Introduction to independence and conditional probability

February 21, 2020

⊕
Figure 1: Here, the elements of a sample space get mapped onto an event space (ie. a collection of subsets from the sample space). These event elements get uniquely mapped onto a probability space.

Let’s expand our intuition for probability. To do so, we have to extend our understanding of sets as well. Recall from the previous entry on Probability Spaces that the glue that held the intuition and mathematical explanations was the concept of sets.

Currently, we know that probabilities under a Probability Triplet $(\Omega, \mathcal{F}, P)$ maps elements of an event space $\mathcal{F}$ to probabilities P, which are real numbers in $\mathbb{R}$ . In order to ease the notation to be more readable, let’s say the probability of events $A \in \mathcal{F_A}$ to be $P(A)$ .

Now, let’s visualize the event space A as a circle, as in Figure 2. Any element in this circle is part of the set A that has a probability $P(A)$ . Furthermore, let’s say we have a second event space where $B \in \mathcal{F_B}$ with elements in B also having probabilities $P(B)$ . If we assume these circles intersected as in Figure 2, then the set intersection between the sets $A$ and $B$ is $A \cap B$ . ⊕
Figure 2: The intersection of two sets can be visualized as the space at which they over overlap, shown in 2a. The union takes in account the rest of the elements in the other circles in addition to the intersection region.

How do unions and intersections related to probabilities though? For instance, what is the proabability of the intersection? The probability of this intersection then just seems to be $P(A \cap B)$ . But notice how this is ambiguous - the elements in this intersection can have probabilities mapped with respect to $P(A)$ and $P(B)$ , as shown in Figure 3. So what are we trying to find with $P(A \cap B)$ - the probability of the intersection $A \cap B$ with respect to the probability mass function of $P(A)$ or $P(B)$ ? Both. We want to know the probability of getting this intersection with respect to $P(A)$ and $P(B)$ . The probability of getting both requires us to first ask: does it matter if we get $P(A)$ before $P(B)$ , or vice versa? If the answer is no, we say these two probability spaces are independent. ⊕
Figure 3: The intersected region between A and B map to two different probability spaces, P(A) and $P(B)$ .

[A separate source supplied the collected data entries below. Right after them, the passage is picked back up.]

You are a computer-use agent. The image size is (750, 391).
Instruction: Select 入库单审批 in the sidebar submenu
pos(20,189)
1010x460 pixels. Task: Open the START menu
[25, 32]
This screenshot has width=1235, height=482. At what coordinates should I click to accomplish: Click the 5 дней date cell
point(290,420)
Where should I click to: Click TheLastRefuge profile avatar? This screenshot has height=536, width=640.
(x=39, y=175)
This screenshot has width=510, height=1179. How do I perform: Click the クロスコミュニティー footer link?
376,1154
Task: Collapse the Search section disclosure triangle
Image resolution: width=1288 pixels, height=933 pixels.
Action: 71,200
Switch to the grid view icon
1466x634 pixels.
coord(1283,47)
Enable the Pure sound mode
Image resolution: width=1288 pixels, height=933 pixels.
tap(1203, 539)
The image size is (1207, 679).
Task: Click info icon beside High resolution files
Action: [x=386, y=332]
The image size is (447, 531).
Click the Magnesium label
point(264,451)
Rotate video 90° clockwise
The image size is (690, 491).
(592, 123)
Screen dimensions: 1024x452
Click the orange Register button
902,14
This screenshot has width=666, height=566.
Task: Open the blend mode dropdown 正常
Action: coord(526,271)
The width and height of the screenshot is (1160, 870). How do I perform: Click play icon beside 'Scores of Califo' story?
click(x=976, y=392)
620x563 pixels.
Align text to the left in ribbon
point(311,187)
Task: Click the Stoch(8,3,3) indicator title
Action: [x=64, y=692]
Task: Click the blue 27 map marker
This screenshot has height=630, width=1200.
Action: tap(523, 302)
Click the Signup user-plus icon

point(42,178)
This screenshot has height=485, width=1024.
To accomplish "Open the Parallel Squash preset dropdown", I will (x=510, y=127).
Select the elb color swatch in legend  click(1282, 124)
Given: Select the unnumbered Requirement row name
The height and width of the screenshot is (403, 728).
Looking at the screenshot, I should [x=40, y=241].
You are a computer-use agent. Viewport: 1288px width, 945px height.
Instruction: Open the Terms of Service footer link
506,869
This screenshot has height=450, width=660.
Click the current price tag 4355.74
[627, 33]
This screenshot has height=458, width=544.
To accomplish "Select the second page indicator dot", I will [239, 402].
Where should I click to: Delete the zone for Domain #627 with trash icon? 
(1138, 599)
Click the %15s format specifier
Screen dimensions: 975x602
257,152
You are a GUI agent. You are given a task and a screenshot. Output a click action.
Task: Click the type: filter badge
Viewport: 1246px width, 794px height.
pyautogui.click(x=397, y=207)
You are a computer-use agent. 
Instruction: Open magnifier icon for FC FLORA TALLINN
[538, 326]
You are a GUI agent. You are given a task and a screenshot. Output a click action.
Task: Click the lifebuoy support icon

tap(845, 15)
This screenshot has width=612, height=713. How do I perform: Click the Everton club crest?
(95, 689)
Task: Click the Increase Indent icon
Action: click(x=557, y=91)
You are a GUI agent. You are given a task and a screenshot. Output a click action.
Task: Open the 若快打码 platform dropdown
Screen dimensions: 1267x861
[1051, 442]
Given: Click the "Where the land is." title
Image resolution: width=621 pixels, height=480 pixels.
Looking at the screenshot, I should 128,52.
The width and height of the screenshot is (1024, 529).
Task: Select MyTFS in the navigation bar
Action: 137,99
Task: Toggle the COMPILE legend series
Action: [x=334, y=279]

If they are independent, we then find the probability of getting P(A) by multiplying the elements in that intersection with respect to A, to the probabilities of those same elements in that intersection with respect to B $P(A \cap B) = P(A)P(B)$ . But why do we multiply?

Imagine that the intersection between A and B, $A \cap B$ , contains only one element. Furthermore, let’s say the probability of each element in A and B are $P(A)=\frac{1}{N}$ and $P(B)=\frac{1}{M}$ , where N and M are the number of elements in A and B, respectively. The total number of possible combinations between all elements in A and B is the number of pairs we can make from them. Since each element of A can be paired to the entire space in B(ie. any element in A can be paired with all of B), the total number of pairs is $N \cdot M$ . Getting this single pair that satisfies being the intersection between $A$ and $B$ , $A \cap B$ , is then $P(A \cap B) = \frac{1}{N \cdot M}$ , which is the same as expressing this as $P(A \cap B) = \frac{1}{N \cdot M} = \frac{1}{N} \cdot \frac{1}{M} = P(A)P(B)$ .

Similarly, let’s generalize this to have $A \cap B$ contain n elements in A and m elements in B. Now $P(A)=\frac{n}{N}$ and $P(B)=\frac{m}{M}$ . Similarly, the total number of pairs is $N \cdot M$ , while the number of pairs that intersect as $n \cdot m$ , since for each element of a we can pair to an element in b. Finally, we get the same relationship that $P(A \cap B) = \frac{n \cdot m}{N \cdot M} = \frac{n}{N} \cdot \frac{m}{M} = P(A)P(B)$ .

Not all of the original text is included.